• _BLOCO DE TEXTO_
#####

As declarações do ex-futebolista Paulo Futre numa conferência de imprensa do Sporting Clube de Portugal foram menos delirantes do que muitas de políticos que nos vão passando pelo governo e pela televisão, mas ganharam o estatuto instantâneo de mirabolantes.


Nos arquivos dos jornais e das televisões, há centenas de declarações políticas mentirosas, promessas falsas, fugas às questões, demagogia embrulhada em retórica; todavia, a política tornou-se de tal forma um espaço de invenção surreal que já nos habituámos e nem damos pela trapaça.

Ao contrário dos profissionais da política, Futre não escapou ao escrutínio da opinião pública. Não tem o treino deles, nem de futebolistas estrelas. Ganhou um sotaque espanhol na maneira de falar que resulta um pouco apalhaçado. E, na célebre conferência de imprensa, Futre não quis ou não soube enganar e sofreu as consequências da chacota nacional.

Agora, na campanha do Licor Beirão, Futre brinca consigo mesmo. Se não os podes vencer, junta-te a eles. A campanha agarra a oportunidade, o momento entre as eleições no Sporting Clube de Portugal e as eleições legislativas, transformando o candidato a director desportivo em fictício candidato a primeiro-ministro. A linguagem política nos anúncios está, pois, directamente ligada à linguagem considerada delirante na conferência de imprensa do Sporting. Se o discurso da equipa e do jogador chinês são delirantes, então tomem lá promessas eleitorais e digam-me qual das linguagens é a mais absurda. Futre entra neste jogo que faz da política um "cambalacho" como o futebol.

#####

• _MATERIAL FORNECIDO_
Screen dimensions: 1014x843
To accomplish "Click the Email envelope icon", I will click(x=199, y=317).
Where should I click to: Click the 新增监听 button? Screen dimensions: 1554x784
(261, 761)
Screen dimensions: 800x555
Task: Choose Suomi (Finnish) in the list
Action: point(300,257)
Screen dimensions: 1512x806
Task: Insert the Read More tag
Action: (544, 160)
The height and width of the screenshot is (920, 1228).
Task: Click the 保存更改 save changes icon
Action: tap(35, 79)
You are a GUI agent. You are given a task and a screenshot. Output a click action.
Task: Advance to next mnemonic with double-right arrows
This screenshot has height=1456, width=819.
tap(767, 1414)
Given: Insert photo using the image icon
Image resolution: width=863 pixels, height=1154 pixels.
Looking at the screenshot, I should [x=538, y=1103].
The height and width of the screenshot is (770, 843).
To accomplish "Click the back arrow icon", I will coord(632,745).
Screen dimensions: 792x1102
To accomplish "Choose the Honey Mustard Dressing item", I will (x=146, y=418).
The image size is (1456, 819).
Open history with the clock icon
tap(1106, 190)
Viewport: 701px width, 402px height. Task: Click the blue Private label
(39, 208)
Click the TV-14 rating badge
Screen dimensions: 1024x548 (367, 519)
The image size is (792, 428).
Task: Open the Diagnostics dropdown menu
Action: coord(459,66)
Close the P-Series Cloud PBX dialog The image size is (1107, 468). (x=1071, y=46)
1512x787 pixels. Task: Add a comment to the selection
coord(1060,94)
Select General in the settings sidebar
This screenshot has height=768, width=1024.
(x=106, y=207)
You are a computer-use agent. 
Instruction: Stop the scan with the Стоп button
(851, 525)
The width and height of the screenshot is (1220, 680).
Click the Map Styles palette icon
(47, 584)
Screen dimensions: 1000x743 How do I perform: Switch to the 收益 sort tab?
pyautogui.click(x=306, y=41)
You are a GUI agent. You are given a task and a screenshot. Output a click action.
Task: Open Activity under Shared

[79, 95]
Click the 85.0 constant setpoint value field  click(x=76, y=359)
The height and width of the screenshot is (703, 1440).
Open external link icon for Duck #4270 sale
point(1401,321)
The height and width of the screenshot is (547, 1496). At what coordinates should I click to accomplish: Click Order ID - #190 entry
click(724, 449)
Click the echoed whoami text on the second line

#####

• _ENUNCIADO DA TAREFA_
Transcreva sem alterações o trecho do texto sobre Paulo Futre que começa em "As declarações do" e termina em "da chacota nacional.".

• _RESULTADO DA TAREFA_
As declarações do ex-futebolista Paulo Futre numa conferência de imprensa do Sporting Clube de Portugal foram menos delirantes do que muitas de políticos que nos vão passando pelo governo e pela televisão, mas ganharam o estatuto instantâneo de mirabolantes.


Nos arquivos dos jornais e das televisões, há centenas de declarações políticas mentirosas, promessas falsas, fugas às questões, demagogia embrulhada em retórica; todavia, a política tornou-se de tal forma um espaço de invenção surreal que já nos habituámos e nem damos pela trapaça.

Ao contrário dos profissionais da política, Futre não escapou ao escrutínio da opinião pública. Não tem o treino deles, nem de futebolistas estrelas. Ganhou um sotaque espanhol na maneira de falar que resulta um pouco apalhaçado. E, na célebre conferência de imprensa, Futre não quis ou não soube enganar e sofreu as consequências da chacota nacional.